Every time a woman is interested in me and begins to seduce or attempt to get close to me, I vibrate intense fear (or rage if I try to move up the emotional scale) and she backs off. The attraction then fails at this point, and we end up going home alone. I just checked my phone and noticed I have like 10 women that are blocked, and I went into work one day and noticed 4 different women over the past year that were giving me dirty looks and looking depressed. I am a very attractive man, and I am NOT doing this on purpose!! This is coming from a trained vibration I practiced myself into years ago due to being in a religious cult, going through other issues such as racism, my father dying when I was a kid, and the list goes on.
I really just want this to stop. I'm tired of the games, and since women at work are doing this, it has become a distraction to the point I now have to distance myself from them in order for me to focus. In fact, I don't even attempt to date or show interest on my job anymore, because this has become too much, and I am seriously sick of this. There is NOTHING wrong with me, I'm just having trouble focusing my thoughts, and I have to get rid of this vibration causing this!!! Is there any advanced spiritualist on here that can guide me on what to do? I have read hundreds of books over the past several years, have gone to multiple therapists, traveled out of state, the list goes on. There has to be a way to resolve this. I am not rejecting these women, it is FEAR that is repelling them.
You need to examine your core beliefs and fears about your interactions with women from your past. And rewrite those and consider them as temporary bumps in the road of dating. Then imagine your best relationship with a woman and it will be attracted in instead!
The pattern I have noticed is that there's typically a form of rejection in a sense that either she goes back to her boyfriend, or just loses interest in general. I had a talk with my family about this, and we realized this rejection thing happened not too long ago with a male friend, and a group of people at a university. The reason why this is happening is because my father and mother both had divorces, so I was rejected by all my brothers and sisters on both sides. That's actually 9 siblings in total, and that's a very high number for a child growing up. As of right now, I'm doing Abe's processes to get rid of this, but the damn negative emotions/thoughts continue to flare up, so I meditate every morning for 15 minutes.
Trying to control thought-link-ing with more thinking would be like a doggie chasing it's tail. The faster, more complex and cunning the means of the chase, the more elusive appears the tail..... as it the tail knows exactly every move before it's being made by the "head". Doggie is One Whole Doggie , not in "parts" or particals or degrees or any implication of dis-Unity.
All the thinking in the world could never find a "source" of the thinking as there isn't one .... thinking is the very thought that thought thinks. The thought is the think as the think is the thought.
ISness. Inseparability .... Indivisibility.
Which is why I'm doing the processes. Scripting seems to be working wonders, but I still see the emotions/thoughts continue to repeat, so this means I'm going to have to focus more day by day.
I swear to God I'm so sick of this. First this shit about them going back to the boyfriend, now it's just bringing the asshole around in my face. I'm not dating anymore women at my job.
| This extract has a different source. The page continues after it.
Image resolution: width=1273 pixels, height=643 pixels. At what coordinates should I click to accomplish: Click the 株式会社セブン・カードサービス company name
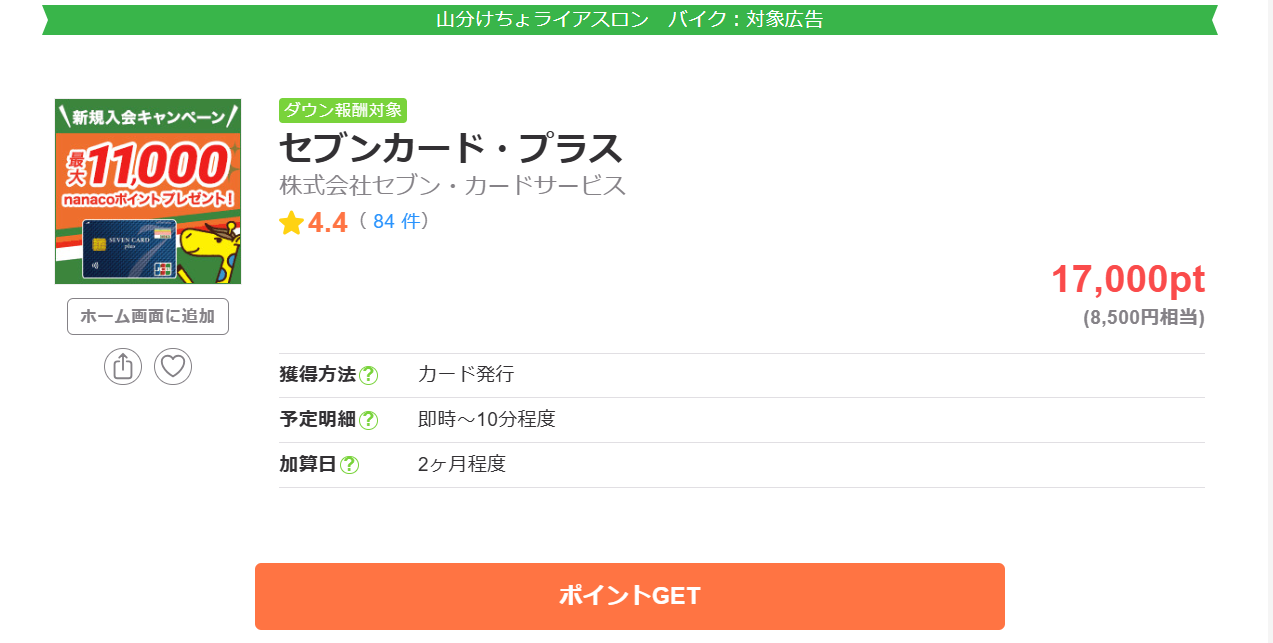tap(452, 186)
OK guys, I figured out what's going on here. This whole thing that's been going on such as the woman going back to her boyfriend or bringing another man around is just a "default" that the girl does, because the fear repels her. One of the girls came back and she's been taking interest in me with no guy around, and I'm already seeing signs that the other one isn't bothering me either. I agree with Laura that I have to change my beliefs with women, because it's not the women, it's the belief that's causing it to happen.
However, I will say this. Going after single women still seems a bit easier, because if you do date a woman with a boyfriend, you may have to be concerned about it. Typically, a woman should not mention this in general if she's interested. This is why social skills are a requirement when you're around people, and you can't just make general assumptions or beliefs based on insecurities. Confidence is required in friendships and relationships.